Here is what I DID enjoy. Ant Man can move from “BIG” to “small,” and each size has its drawbacks and gifts. The best thing about being “small” is that the strengths don’t get smaller. They stay the same.
So just like an ant can lift many times its body weight, Ant Man has amazing strength and can do amazing things even when small so he is still a formidable opponent.
When he is his usual size, his powers are ramped up and he is the hero we want him to be.
Here is what I took away from Ant Man. We can choose to play big or play small and it needs to be our choice. When we choose to play small we still need to bring all of our skills to the stage.
Recently I was on a panel of six people, all of whom had their specialty jobs. The panel consisted of a judge, a police sergeant, a district attorney, etc. We were all there acting as one body and we all had small jobs in support of that one body. We each showed up as one hundred percent of our larger selves even as we treaded lightly, and did not hog the microphone.
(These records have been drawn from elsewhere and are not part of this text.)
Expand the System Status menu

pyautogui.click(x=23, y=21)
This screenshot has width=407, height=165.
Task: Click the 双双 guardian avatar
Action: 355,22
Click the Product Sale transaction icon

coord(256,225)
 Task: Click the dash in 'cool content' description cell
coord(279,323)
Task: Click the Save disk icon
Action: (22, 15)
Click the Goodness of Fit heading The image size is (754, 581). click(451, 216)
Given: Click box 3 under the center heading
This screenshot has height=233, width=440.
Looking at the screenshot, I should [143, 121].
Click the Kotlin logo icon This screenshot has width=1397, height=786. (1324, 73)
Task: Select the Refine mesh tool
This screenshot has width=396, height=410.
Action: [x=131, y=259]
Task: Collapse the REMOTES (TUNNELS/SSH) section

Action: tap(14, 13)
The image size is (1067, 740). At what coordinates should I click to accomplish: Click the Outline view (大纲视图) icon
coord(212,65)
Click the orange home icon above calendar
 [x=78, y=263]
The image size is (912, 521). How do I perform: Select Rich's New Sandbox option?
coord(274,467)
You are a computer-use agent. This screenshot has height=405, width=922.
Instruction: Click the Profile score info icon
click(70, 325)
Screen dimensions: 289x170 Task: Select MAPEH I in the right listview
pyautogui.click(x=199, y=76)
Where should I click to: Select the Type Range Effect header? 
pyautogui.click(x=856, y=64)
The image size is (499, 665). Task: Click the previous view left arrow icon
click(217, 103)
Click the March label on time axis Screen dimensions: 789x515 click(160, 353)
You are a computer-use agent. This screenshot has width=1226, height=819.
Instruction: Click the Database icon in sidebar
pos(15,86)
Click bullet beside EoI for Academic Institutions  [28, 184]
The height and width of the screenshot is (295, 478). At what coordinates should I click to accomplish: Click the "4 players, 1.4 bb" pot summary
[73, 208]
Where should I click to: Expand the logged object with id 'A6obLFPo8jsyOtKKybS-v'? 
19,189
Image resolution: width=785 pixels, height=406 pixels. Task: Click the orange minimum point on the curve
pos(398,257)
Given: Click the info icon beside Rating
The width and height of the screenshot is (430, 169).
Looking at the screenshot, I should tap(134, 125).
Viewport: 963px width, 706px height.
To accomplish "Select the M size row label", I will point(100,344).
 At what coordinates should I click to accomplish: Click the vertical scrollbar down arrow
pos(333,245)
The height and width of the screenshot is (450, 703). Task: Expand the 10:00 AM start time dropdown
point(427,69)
None of us felt like we had all the answers.
We had never met each other and I was so proud of how we played nicely together.
Any one of us could have been plucked out from that panel and been asked to do an hour presentation to the audience and we would have stepped up.
I like going from big stages to smaller stages, it helps me to practice my skills in different ways.
While speaking at the United Nations, and on the TEDxPortOfSpain stage, I played to a global audience. My thoughts were more encompassing and I used imagery that could resonate with a more expansive audience. I was introduced in a formal way and some of my achievements were read out loud. The audience in those venues wanted the bigger picture of me.
I also had the great fortune to speak on a much smaller stage at my high school Alma Mater, and when I heard how I was being introduced, I realized that the kids did not need that version of me. They needed to hear I used to be “one of them.” They needed to know that my “big,” started “small” and they needed to resonate with my small.
When I began to speak I said this to them: “Those words are things I have done over the past 35 years but I am really just a big eye coolie girl.” I could see them relax. They understood that term. “Coolie” is a derogatory term for people of East Indian descent in Trinidad. That was a phrase they had heard and could digest.
From that small position I began the story …. and I built on it to get bigger and bigger, and told them they could do it also. I ended with reminding them I was still a big eye coolie girl and I always remember my humble beginnings.
The ability to move between big and small is something we humans can do, and it helps us to stay grounded. It helps us to know that our heroes, whom we hold in high regard, also put on their pants one leg at a time.
My question to you is this… How big are you when you are small? Stay strong and use your “big” to your advantage, and help people accept you for all the talent you bring to the party.